Practical version, C++ (untested, but the algorithm is there).

template<typename Callback, typename It> all_permutations(It first, It last, Callback c) {  // if no elements left: use the permutation  if (first == last) c();   // else for each element left  else for( It i = first; i < last; ++i ) {      // append to string    swap(*i,*first);    // perform recursive call    all_permutations(first + 1, last, c);    // clean up    swap(*i,*first);  }}

Replace the for-loop by a random choice, and you can then apply tail-recursion if modifying the string isn't a problem.

##### Share on other sites
I don't have any code, but here's my suggestion:

Using an algorithm where each letter is radomly chosen from a stack of available letters (reducing the size of the stack each time), generate the new scrambled word. Then compare the new position of each letter to the old position, giving you a difference value.
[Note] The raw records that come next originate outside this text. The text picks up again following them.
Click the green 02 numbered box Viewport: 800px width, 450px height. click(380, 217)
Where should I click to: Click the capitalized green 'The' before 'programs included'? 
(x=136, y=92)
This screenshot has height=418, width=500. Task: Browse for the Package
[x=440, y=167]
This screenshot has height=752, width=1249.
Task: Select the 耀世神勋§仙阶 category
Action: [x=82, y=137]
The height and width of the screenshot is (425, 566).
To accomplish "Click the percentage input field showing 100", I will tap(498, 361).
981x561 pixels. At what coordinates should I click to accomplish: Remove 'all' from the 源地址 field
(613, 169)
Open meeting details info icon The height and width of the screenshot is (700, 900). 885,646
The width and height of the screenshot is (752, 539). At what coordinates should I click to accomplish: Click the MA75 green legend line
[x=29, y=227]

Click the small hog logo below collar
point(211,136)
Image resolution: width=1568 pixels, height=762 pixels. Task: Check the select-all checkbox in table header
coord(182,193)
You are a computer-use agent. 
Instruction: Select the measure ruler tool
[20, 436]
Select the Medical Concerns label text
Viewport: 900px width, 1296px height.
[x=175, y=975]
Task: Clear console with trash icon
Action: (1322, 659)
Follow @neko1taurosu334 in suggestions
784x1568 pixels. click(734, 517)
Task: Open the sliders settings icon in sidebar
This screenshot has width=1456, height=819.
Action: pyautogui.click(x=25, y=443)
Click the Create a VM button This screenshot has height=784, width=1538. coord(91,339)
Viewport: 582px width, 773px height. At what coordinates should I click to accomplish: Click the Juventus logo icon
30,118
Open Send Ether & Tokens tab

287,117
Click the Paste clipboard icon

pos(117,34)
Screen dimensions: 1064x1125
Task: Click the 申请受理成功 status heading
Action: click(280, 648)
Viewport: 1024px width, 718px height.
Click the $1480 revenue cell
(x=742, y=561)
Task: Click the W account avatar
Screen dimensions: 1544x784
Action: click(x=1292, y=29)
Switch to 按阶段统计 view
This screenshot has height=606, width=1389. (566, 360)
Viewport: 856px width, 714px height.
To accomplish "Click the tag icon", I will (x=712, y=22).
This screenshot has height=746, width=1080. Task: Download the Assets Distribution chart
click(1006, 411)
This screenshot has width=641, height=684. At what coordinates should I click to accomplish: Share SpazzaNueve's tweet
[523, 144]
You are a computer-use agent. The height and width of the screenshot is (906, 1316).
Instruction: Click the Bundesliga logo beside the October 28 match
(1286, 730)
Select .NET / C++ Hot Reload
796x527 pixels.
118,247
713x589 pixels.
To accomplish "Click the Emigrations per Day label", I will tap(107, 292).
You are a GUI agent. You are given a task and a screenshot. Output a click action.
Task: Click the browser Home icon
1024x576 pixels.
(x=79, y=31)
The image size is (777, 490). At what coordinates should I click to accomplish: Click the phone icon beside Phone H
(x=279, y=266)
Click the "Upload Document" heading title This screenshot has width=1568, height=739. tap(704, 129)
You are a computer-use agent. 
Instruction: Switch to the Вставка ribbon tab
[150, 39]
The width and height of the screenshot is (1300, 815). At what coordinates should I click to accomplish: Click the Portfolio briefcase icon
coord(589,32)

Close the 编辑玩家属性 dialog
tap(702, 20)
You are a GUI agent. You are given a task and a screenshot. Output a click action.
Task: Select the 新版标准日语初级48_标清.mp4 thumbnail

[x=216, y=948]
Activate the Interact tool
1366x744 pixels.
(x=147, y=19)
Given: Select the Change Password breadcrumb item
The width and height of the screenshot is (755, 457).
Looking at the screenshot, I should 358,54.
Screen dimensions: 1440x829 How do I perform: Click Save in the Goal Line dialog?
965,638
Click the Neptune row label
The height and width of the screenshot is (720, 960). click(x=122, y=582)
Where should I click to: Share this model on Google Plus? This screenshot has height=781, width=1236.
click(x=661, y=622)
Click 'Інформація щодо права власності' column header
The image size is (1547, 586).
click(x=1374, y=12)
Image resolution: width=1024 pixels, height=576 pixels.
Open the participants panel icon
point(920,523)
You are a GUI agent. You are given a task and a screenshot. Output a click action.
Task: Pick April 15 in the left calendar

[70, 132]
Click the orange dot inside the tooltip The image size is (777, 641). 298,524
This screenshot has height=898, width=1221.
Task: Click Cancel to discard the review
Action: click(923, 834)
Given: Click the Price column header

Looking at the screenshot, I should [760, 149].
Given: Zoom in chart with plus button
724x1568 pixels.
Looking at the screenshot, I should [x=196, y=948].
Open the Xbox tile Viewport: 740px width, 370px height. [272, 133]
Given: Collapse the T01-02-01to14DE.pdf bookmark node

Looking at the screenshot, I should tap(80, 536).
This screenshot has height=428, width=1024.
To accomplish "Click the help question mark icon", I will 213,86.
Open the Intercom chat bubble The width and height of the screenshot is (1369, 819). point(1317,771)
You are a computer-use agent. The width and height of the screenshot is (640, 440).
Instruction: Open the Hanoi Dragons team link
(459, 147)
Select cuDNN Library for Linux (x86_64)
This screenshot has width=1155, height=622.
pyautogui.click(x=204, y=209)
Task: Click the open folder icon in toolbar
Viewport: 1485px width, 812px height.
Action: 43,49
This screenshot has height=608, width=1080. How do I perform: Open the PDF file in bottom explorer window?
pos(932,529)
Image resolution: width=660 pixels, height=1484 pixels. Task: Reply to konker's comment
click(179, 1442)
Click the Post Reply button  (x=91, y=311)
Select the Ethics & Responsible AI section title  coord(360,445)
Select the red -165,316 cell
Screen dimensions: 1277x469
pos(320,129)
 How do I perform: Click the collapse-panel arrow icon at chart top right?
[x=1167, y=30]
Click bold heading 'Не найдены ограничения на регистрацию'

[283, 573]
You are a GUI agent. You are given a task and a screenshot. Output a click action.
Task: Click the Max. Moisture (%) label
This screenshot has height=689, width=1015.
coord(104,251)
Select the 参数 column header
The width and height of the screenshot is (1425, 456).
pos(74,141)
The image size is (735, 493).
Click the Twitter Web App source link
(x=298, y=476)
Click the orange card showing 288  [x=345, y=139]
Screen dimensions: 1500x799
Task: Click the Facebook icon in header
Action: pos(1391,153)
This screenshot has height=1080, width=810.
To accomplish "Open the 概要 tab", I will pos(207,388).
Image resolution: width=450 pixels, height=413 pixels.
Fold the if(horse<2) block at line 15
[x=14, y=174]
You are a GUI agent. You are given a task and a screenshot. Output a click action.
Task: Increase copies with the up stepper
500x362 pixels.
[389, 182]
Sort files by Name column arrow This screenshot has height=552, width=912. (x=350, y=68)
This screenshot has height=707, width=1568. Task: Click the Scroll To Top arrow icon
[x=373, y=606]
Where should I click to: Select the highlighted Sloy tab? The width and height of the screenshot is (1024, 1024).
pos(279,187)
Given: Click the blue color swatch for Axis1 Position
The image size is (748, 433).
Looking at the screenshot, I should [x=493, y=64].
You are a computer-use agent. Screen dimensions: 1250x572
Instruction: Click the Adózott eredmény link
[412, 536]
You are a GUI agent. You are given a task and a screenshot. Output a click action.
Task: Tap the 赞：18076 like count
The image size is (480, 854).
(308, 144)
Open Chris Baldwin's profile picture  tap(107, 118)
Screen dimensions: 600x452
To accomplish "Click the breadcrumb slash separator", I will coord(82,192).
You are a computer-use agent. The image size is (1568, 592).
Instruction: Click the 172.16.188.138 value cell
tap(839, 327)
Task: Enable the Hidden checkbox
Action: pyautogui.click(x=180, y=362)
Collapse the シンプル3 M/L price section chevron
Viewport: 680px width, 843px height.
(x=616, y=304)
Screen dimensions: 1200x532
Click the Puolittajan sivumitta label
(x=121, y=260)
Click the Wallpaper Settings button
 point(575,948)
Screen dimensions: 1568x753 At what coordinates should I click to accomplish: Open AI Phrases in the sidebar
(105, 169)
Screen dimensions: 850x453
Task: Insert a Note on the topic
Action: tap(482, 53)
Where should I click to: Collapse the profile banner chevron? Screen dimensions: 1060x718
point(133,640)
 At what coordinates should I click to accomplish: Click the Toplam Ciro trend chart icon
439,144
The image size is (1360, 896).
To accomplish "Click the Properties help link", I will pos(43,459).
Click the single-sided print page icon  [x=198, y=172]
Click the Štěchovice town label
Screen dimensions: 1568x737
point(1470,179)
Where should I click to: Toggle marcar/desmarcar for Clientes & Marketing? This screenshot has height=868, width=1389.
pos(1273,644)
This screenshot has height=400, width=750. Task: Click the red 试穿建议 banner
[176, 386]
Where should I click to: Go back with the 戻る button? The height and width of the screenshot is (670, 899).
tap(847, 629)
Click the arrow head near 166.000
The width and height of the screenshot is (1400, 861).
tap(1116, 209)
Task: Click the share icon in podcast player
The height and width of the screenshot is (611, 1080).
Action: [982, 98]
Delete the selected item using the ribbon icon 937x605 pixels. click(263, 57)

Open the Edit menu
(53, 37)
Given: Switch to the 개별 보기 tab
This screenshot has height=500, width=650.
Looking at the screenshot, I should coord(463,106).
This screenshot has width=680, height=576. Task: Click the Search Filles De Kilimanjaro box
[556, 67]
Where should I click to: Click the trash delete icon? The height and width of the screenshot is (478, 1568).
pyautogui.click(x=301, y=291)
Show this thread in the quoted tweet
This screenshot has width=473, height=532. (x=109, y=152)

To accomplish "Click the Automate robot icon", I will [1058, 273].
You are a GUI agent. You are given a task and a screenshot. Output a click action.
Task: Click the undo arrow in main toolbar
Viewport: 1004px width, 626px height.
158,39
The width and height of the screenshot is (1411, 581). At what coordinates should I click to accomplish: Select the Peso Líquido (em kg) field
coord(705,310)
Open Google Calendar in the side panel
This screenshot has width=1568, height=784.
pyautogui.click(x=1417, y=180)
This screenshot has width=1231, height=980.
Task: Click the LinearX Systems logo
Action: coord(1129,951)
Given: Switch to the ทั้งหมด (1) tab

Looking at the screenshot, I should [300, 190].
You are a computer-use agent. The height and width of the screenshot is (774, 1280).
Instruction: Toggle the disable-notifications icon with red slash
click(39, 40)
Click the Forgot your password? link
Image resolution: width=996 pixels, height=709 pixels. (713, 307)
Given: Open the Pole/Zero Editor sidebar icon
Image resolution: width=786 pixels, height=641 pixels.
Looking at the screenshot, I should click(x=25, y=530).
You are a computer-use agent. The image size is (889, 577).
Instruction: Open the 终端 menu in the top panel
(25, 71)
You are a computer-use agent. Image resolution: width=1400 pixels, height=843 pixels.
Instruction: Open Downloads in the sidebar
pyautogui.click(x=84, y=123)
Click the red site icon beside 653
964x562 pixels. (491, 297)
After the stack has been exhausted, if the sum of the differences is greater than a certain threshold (based on the size of the word), use it. If not, repeat the process. The higher the threshold, the more scrambled the resulting word is likely to be, but it will take longer to find one that meets the threshold.

To prevent any chance of an infinate loop, keep track of the word with the largest difference that did not pass the threshold, and if after x number of iterations nothing better has surfaced, use that variation.

This is certainly not the best possible way of doing this, but it's pretty simple and if all you need is to jumble words for a word game, it will probably suffice.

##### Share on other sites
Quote:
 Original post by LilithAnnSpecific code?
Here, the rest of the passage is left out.